(Beginning of SUPPLIED MATERIAL)

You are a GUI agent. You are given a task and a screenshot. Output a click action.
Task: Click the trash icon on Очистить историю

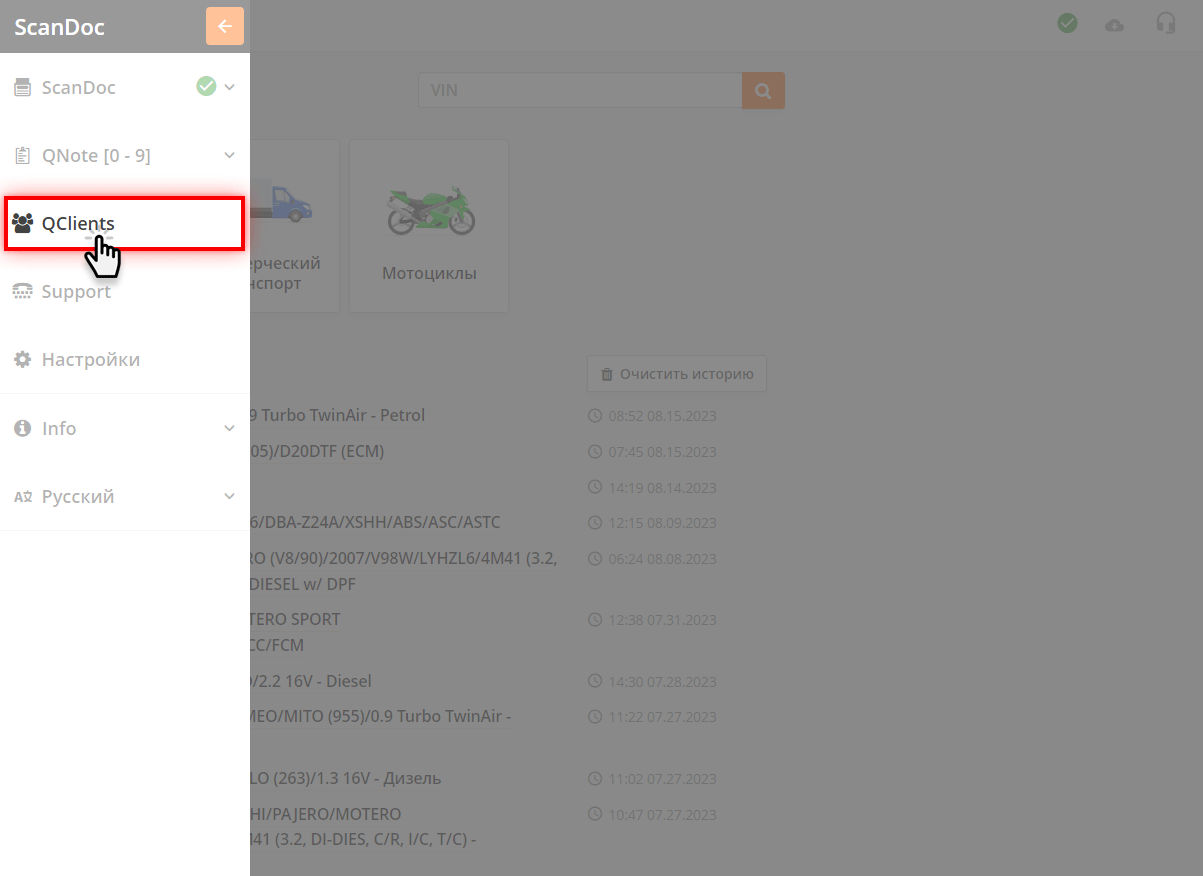pos(607,374)
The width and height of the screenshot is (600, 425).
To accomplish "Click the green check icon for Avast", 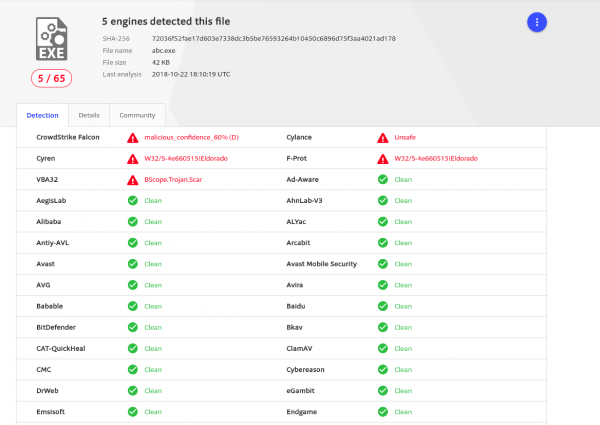I will click(x=133, y=264).
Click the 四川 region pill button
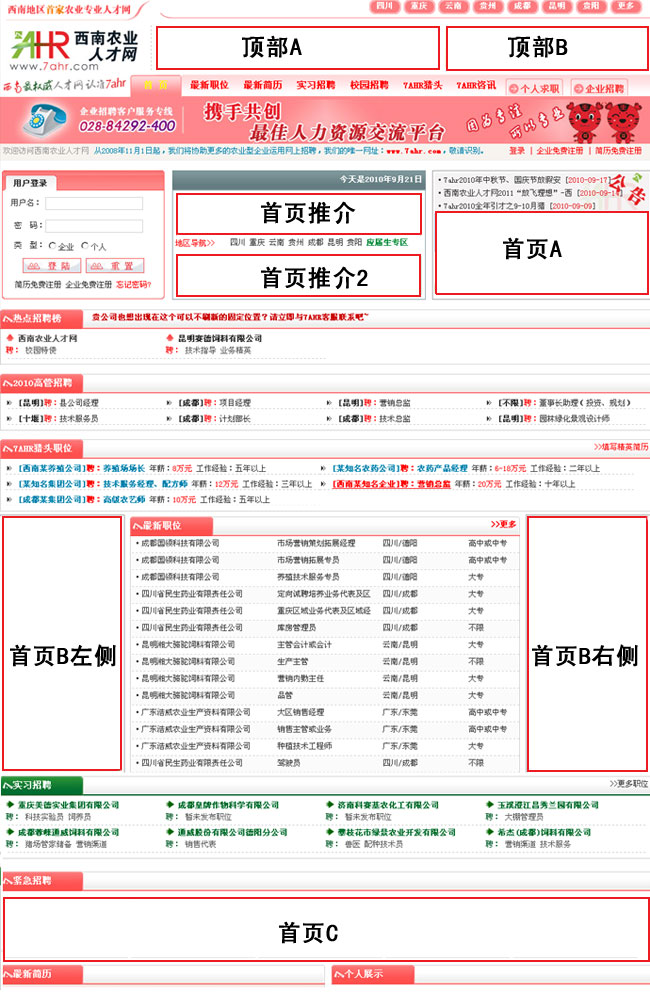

(End of SUPPLIED MATERIAL)

EXERCISE DESCRIPTION: Report every line above that has the string "screenshot" in it.

RESULT OF THIS EXERCISE:
You are a GUI agent. You are given a task and a screenshot. Output a click action.
The width and height of the screenshot is (600, 425).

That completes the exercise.